# [ASSIGNMENT]
Print nothing except the line holding "This screenshot has" and the lines that come after it in the material below, and leave the pictures out.

# [ENTRIES SHOWN]
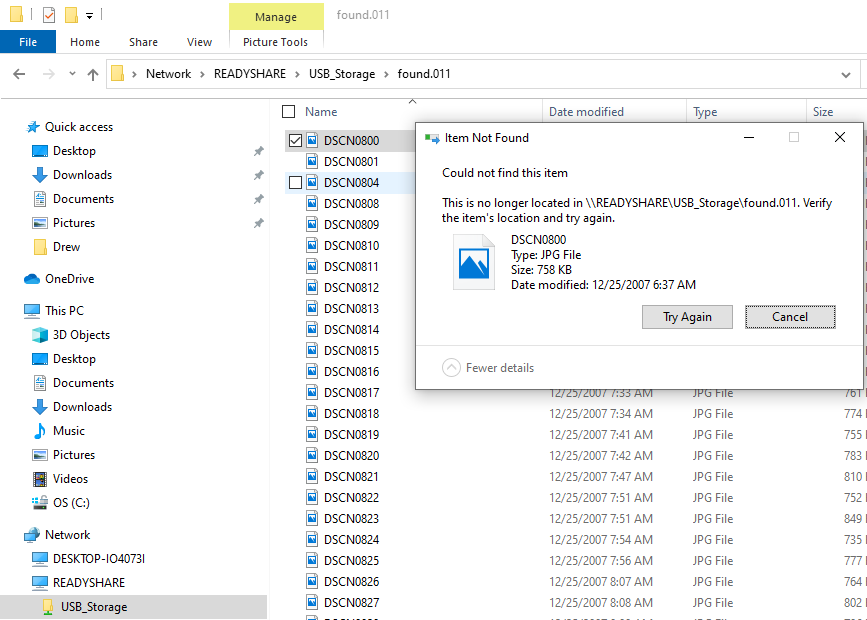867x620 pixels.
Task: Click the Up arrow to go to parent folder
Action: 94,73
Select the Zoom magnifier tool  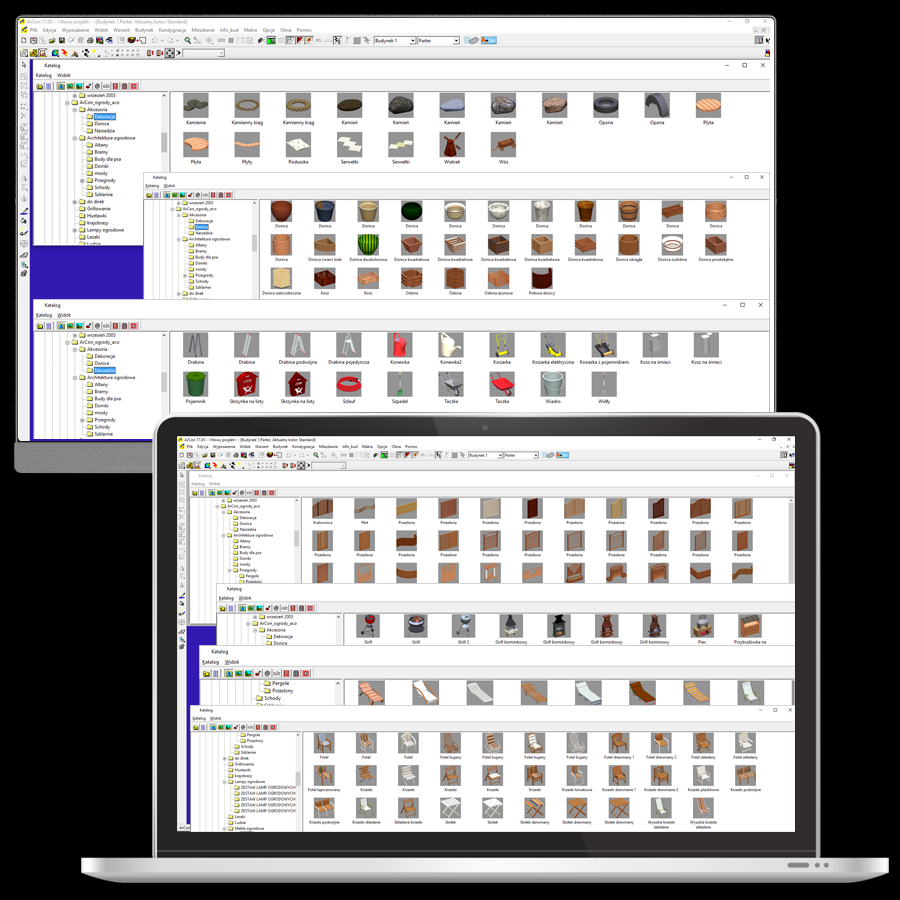click(187, 41)
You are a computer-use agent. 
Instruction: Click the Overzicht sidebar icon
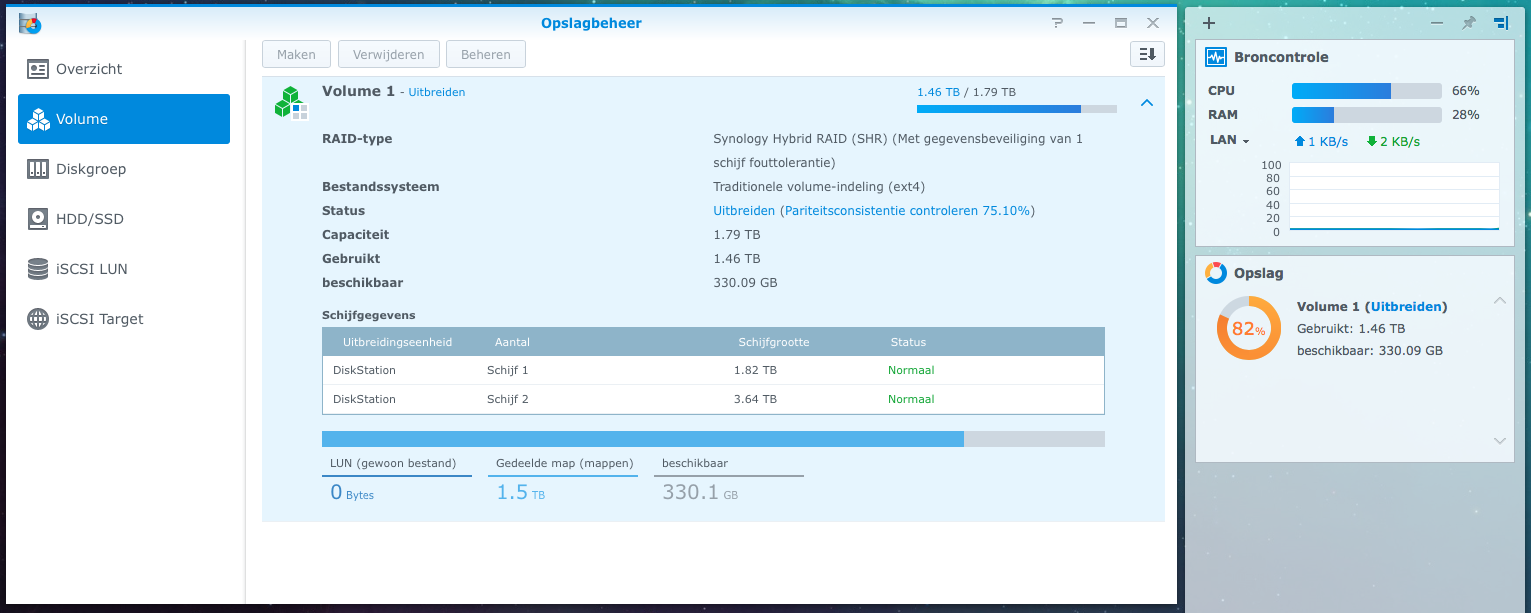pos(38,69)
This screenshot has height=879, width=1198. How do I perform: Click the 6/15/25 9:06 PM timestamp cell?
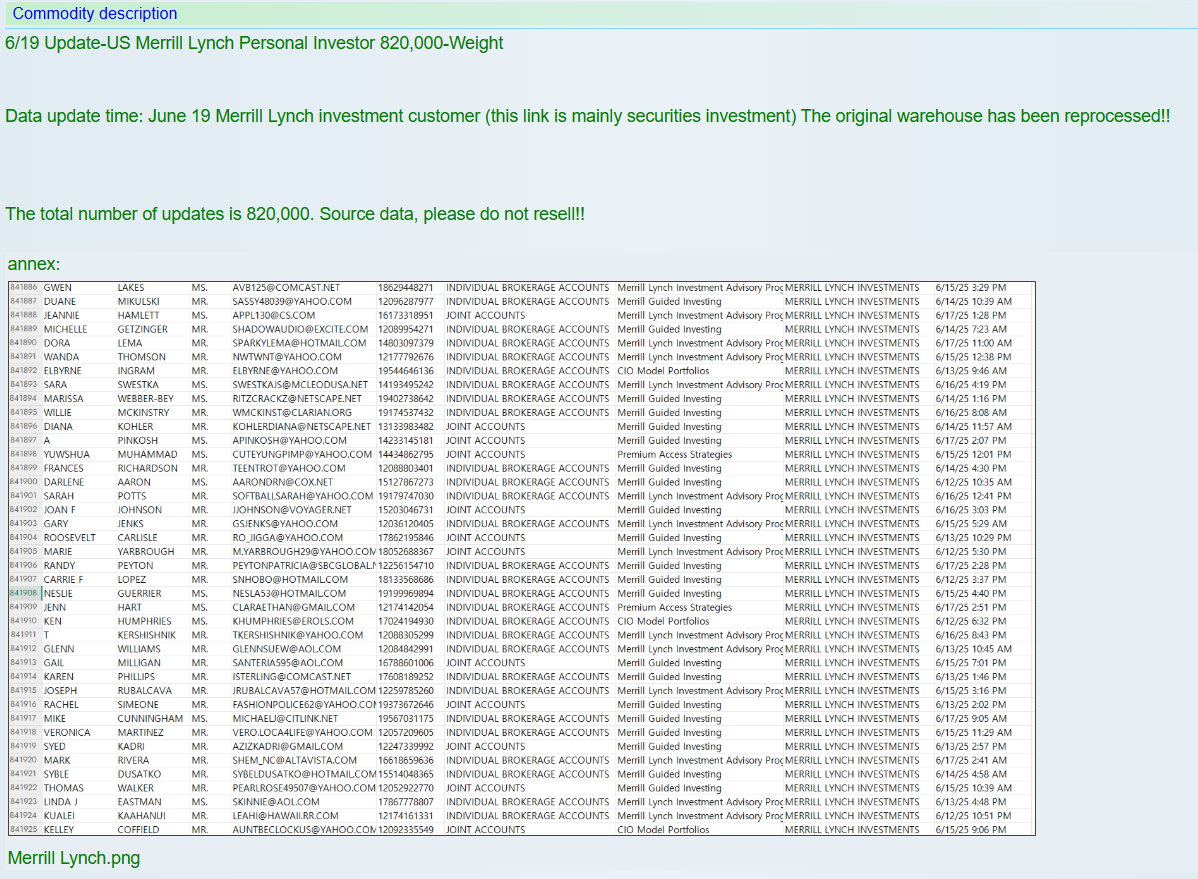pyautogui.click(x=971, y=830)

# [SOLUTION]
This screenshot has height=879, width=1198. How do I perform: Click the 6/15/25 9:06 PM timestamp cell?
pyautogui.click(x=971, y=830)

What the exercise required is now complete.